Se ha hablado del miedo de los independentistas a Illa, una excusa que parecerá descacharrante así que pasen unos años, y que en todo caso demuestra la autoconfianza en barrena de los antaño díscolos. La instauración de unas elecciones portátiles que abortó sabiamente el Tribunal Superior catalán, no descarta la improvisación de unas votaciones flash, utilizando urnas que aparezcan y desaparezcan igual que en el referéndum o en unas rebajas de última hora.

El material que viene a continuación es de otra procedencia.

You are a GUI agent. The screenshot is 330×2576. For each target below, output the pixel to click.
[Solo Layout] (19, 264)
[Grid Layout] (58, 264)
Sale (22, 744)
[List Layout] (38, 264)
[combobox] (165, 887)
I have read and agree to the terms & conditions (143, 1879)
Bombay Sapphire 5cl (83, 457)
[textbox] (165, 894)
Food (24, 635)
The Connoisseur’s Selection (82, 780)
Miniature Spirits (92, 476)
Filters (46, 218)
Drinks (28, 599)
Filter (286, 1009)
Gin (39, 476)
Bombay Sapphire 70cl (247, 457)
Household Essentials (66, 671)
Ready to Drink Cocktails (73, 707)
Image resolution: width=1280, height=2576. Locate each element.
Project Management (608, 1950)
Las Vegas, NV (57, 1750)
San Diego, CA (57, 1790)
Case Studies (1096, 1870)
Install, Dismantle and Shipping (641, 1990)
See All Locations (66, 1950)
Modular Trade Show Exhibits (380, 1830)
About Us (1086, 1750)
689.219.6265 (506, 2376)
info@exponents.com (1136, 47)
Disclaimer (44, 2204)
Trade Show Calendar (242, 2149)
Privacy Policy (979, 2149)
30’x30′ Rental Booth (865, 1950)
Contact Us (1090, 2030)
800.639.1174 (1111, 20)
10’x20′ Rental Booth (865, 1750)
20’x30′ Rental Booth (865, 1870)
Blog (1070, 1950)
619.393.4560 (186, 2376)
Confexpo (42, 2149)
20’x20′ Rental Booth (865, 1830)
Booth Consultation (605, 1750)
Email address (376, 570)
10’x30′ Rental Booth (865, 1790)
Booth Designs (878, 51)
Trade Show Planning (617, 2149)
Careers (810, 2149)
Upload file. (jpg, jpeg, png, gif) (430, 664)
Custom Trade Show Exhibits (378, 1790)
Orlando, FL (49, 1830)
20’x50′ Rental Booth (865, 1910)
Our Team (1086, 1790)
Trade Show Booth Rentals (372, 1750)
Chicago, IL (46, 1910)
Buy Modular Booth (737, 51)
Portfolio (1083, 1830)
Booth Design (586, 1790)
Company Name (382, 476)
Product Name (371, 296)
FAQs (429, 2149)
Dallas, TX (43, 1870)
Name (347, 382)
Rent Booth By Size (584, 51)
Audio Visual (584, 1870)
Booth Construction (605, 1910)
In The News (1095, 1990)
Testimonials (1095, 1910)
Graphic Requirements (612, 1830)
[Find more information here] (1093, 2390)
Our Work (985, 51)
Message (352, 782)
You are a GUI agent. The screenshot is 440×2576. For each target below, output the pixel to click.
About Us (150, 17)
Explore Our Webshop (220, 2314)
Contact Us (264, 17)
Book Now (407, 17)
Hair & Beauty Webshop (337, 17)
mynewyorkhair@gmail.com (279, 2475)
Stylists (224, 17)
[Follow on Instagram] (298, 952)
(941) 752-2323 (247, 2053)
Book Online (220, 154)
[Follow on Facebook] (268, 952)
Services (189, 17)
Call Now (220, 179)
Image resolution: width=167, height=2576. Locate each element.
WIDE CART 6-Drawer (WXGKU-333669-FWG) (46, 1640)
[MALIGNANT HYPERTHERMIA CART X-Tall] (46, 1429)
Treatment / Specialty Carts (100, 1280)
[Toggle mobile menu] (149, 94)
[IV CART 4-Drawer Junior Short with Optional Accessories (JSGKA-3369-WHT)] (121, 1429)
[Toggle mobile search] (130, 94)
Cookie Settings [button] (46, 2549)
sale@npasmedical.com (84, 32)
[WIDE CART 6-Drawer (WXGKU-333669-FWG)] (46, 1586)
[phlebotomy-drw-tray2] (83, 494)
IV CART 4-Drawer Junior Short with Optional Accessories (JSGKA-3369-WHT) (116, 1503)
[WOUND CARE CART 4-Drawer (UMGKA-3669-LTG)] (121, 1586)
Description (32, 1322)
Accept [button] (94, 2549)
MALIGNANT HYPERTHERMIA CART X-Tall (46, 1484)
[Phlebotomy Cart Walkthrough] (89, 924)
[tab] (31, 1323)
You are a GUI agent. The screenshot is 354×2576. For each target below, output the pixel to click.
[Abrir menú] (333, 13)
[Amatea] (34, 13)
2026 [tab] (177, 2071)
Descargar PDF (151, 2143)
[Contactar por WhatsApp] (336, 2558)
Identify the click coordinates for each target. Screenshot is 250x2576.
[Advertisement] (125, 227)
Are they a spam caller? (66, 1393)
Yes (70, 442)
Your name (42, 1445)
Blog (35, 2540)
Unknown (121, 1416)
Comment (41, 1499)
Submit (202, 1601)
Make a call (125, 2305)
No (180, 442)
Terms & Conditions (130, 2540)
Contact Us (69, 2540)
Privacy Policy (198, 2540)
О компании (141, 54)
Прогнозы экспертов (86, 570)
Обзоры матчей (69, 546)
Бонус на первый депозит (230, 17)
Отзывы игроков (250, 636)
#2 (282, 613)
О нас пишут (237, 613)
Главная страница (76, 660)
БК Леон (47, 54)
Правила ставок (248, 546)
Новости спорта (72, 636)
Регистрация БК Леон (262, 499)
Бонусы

Si se logra la abstracción del conflicto futbolístico entre Madrid y Barcelona, se captará mejor que la postergación de las elecciones “ad calendas graecas” refleja uno de los efectos secundarios de la pandemia, también socialmente letal. La imposición indiscriminada de restricciones ha otorgado a los gobiernos estatales y regionales un poder inusitado. Conviene admirar con cierta pausa el marco dictatorial que permite prohibir la salida de sus domicilios de ciudadanos intachables, que no padecen enfermedad alguna. Refugiarse en que las limitaciones de libertad son temporales equivale a olvidar dolosamente la tendencia de los gobernantes de todo pelaje al abuso. Por fortuna, la feria electoral es el mayor espectáculo del mundo. Acabarán con la democracia, pero con las elecciones no hay quien pueda.